It is supported entirely from the donations of members of that body.
There are other rites, degrees, and organizations one may join upon becoming
a Master Mason, depending on one’s interest in searching for further
Light in Masonry. California has three Research Lodges, each of which
is dedicated to promoting scholarly Masonic study and discussion. The
Philalethes Society is an International organization of Masonic Research
and offers members an outstanding quarterly publication, The Philalethes
magazine, which includes excellent Masonic information from around the
world. The Societas Rosicruciana in Civitatibus Foederatis (the Masonic
Rosicrucian Society of the United States) is the most esoteric of all
the rites and degrees of Freemasonry. It is an invitational body open
to Master Masons.
The Order of the Eastern Star, Order of the Amaranth, and the White Shrine
of Jerusalem are popular concordant bodies which admit both men and women.
Often, they provide the chance for a husband and wife to share in the
Masonic experience together.
There are also three Masonic Youth Orders in California, which include
boys and girls (and young men and young women) in the family of Freemasonry:
The International Order of DeMolay for Boys, the International Order of
Job’s Daughters, and the International Order of Rainbow for Girls.
Each of the these Appendant and Concordant Bodies is an important part
of the larger Family of Freemasonry in California, and each must obey
the rules and regulations of the Grand Lodge.
THE GRAND LODGE AND YOU
Every Grand Lodge presides over one (and only one) Masonic
jurisdiction. It is the supreme Masonic authority within that jurisdiction.
Its authority extends not just to the Lodges under its control, but also
to each of the Appendant and Concordant Bodies within its confines. Jurisdictions
vary is size and composition. In some places, like England and Scotland,
there is a single Grand Lodge for the entire country. Others, like the
United States, have multiple Grand Lodges, but each has a certain exclusive
territory in which it operates. [See the important exception below under
PRINCE HALL MASONRY.] Still other places have multiple Grand Lodges acting
within the same territory, each responsible for its own Lodges. Currently,
there are 51 mainstream Grand Lodges in this country - all 50 States and
the District of Columbia.
A Grand Lodge serves as the administrative center for a Masonic jurisdiction.

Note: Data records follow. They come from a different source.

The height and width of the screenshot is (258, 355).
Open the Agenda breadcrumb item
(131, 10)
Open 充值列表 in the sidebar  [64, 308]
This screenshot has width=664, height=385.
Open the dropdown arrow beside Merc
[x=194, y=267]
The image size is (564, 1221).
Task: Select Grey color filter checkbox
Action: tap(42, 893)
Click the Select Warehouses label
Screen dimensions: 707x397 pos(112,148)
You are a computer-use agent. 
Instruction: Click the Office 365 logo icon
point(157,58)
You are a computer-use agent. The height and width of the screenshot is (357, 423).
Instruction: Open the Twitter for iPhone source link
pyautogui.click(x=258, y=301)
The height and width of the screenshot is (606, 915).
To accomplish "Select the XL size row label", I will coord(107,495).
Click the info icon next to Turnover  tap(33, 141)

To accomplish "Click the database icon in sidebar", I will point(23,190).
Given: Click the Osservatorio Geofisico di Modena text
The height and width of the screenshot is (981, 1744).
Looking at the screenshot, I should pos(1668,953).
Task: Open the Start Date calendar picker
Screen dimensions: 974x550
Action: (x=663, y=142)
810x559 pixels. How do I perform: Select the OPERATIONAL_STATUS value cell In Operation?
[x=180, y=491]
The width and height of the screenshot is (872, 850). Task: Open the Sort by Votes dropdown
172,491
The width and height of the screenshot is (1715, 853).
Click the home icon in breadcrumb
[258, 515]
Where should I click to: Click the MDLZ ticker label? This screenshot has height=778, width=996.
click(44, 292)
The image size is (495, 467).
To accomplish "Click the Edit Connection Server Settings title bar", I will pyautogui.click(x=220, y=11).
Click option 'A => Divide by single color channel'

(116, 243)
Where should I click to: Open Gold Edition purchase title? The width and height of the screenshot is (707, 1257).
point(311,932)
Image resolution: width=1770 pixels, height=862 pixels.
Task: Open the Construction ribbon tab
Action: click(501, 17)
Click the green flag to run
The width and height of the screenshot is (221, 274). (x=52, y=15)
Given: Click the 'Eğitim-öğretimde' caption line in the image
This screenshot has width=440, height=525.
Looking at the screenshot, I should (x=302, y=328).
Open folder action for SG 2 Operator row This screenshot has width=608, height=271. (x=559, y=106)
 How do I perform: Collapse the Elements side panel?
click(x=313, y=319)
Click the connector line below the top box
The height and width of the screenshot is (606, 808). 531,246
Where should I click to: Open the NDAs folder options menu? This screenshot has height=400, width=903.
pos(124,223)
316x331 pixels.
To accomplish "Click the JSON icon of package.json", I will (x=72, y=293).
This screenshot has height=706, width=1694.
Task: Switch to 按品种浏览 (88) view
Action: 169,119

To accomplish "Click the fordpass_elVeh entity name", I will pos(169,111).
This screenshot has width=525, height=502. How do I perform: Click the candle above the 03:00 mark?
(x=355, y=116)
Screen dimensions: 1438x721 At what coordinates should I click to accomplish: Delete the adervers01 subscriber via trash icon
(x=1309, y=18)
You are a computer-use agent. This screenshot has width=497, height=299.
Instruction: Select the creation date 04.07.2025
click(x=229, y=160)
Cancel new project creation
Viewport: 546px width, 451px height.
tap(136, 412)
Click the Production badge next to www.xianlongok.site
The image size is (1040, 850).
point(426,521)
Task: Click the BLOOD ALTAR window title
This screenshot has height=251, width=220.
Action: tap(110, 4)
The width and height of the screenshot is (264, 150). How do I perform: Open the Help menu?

It sets policies and procedures, ensures that rules and regulations are
being followed, maintains the esoteric work according to the ancient usages,
charters new Lodges, provides information and assistance to its constituent
Lodges, and so on.
Constituent Lodges are responsible for paying per capita to the Grand
Lodge for its upkeep and maintenance. This money comes from the annual
dues of the membership of each of the Lodges. Each Lodge must also adhere
to all of the rules and regulations adopted by the Grand Lodge. However,
it is important to remember that the authority of the Grand Lodge is derived
from the Lodges. Individual Lodges can exist without a Grand Lodge, but
a Grand Lodge cannot exist without Lodges.
REGULARITY AND RECOGNITION
One of the most complicated areas of Masonic jurisprudence, or law, relates
to the standards a Grand Lodge must follow in order to be considered REGULAR.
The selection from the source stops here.